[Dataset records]

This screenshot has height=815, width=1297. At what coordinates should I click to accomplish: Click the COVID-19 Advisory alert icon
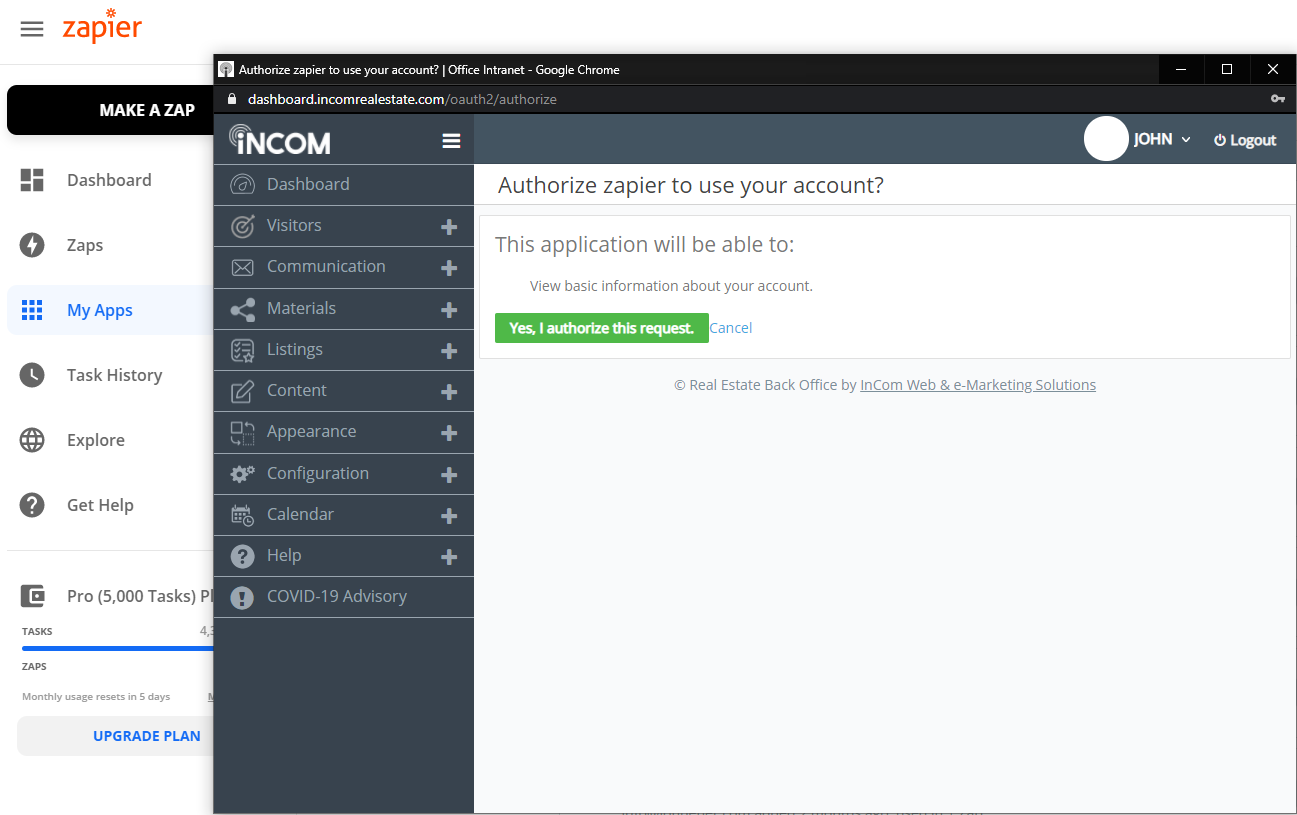point(242,597)
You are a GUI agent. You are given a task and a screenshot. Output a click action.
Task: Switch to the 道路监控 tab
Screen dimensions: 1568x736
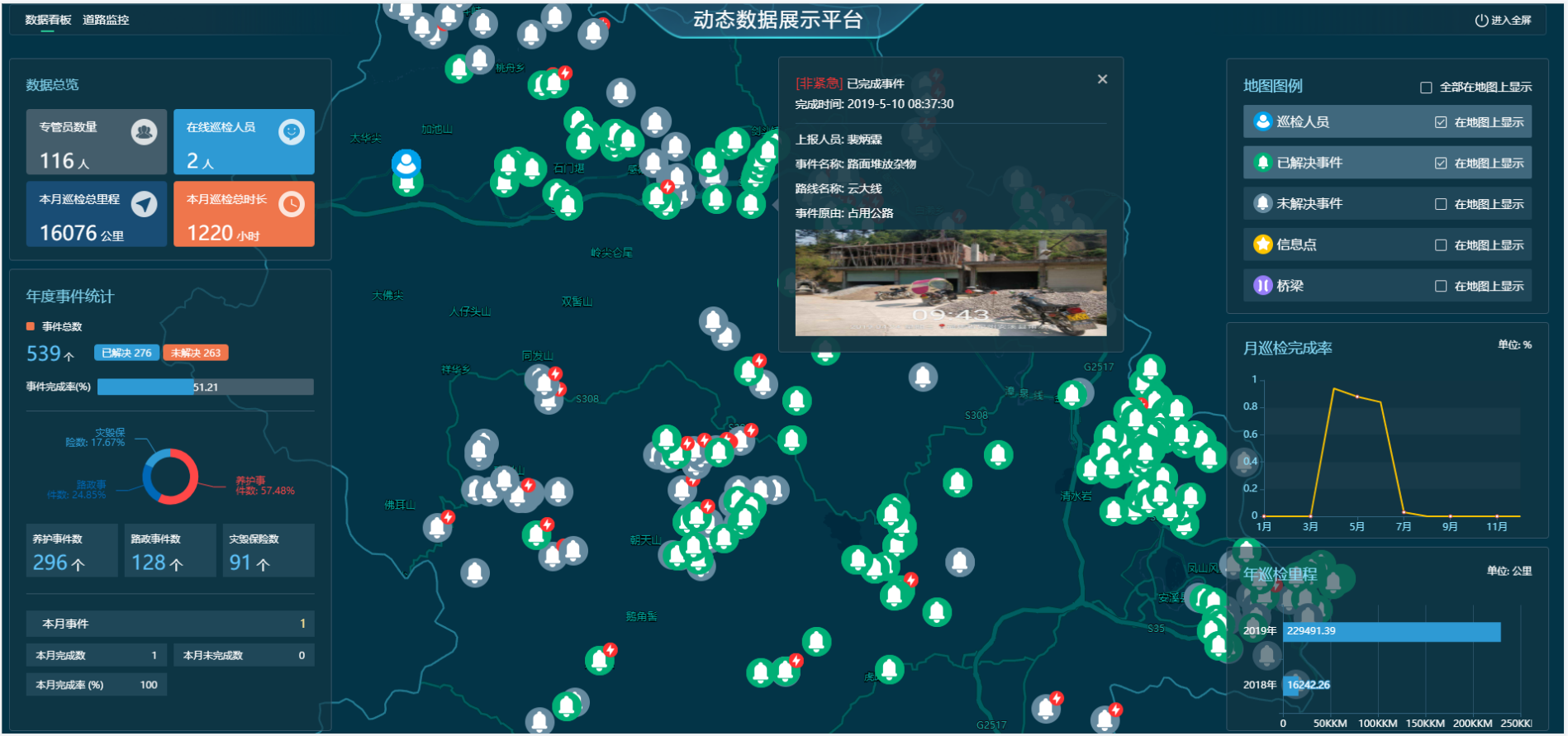[106, 20]
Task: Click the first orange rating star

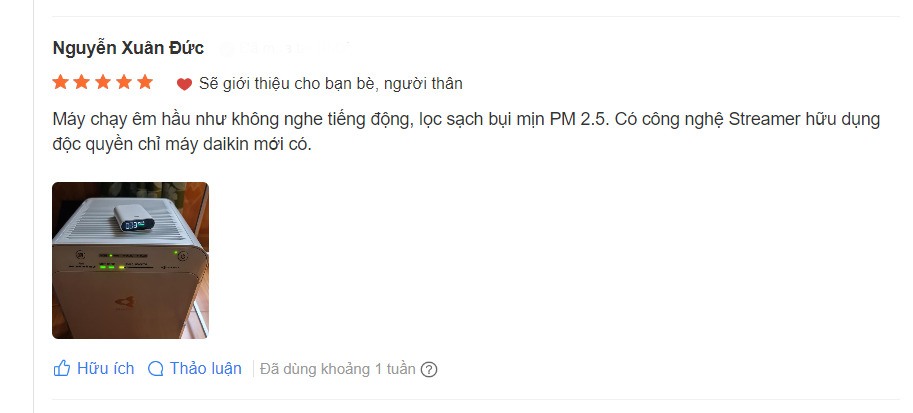Action: [x=61, y=82]
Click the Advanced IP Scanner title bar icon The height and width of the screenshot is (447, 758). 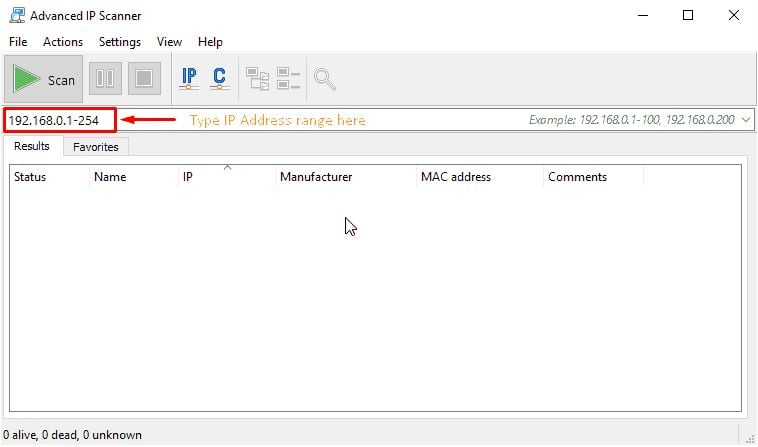[x=15, y=15]
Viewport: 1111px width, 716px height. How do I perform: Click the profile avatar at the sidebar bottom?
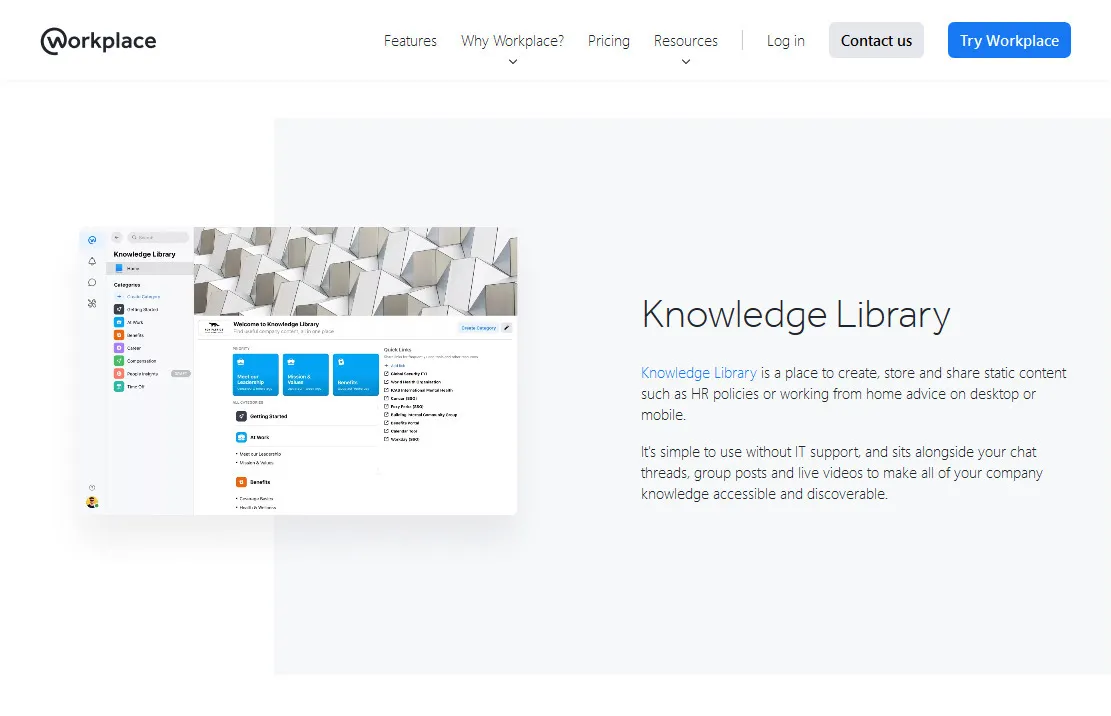point(92,502)
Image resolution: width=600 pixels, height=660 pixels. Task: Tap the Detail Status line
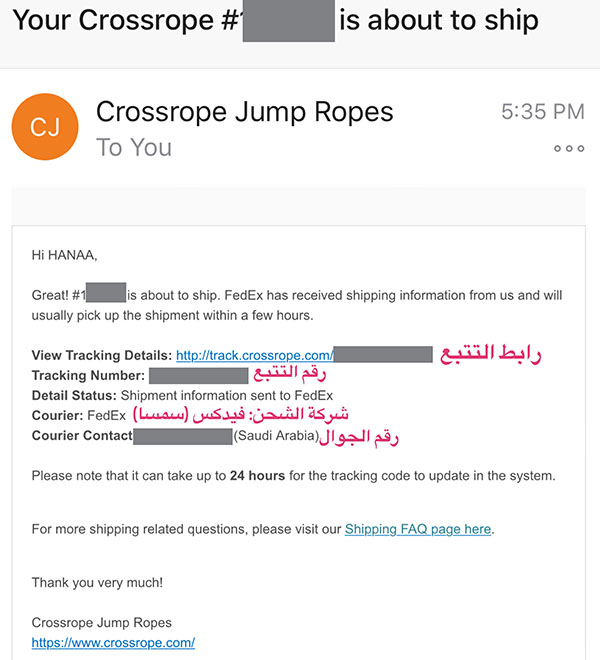tap(182, 396)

**WORK TO COMPLETE:**
Write out, exactly and with nothing added, every line from the one that holds "Viewport: 1111px width, 716px" to the end of the entries above; pictures stay out.

**FINAL ANSWER:**
Viewport: 1111px width, 716px height. How do I perform: Click the profile avatar at the sidebar bottom?
point(92,502)
Image resolution: width=600 pixels, height=660 pixels. Task: Tap the Detail Status line
tap(182, 396)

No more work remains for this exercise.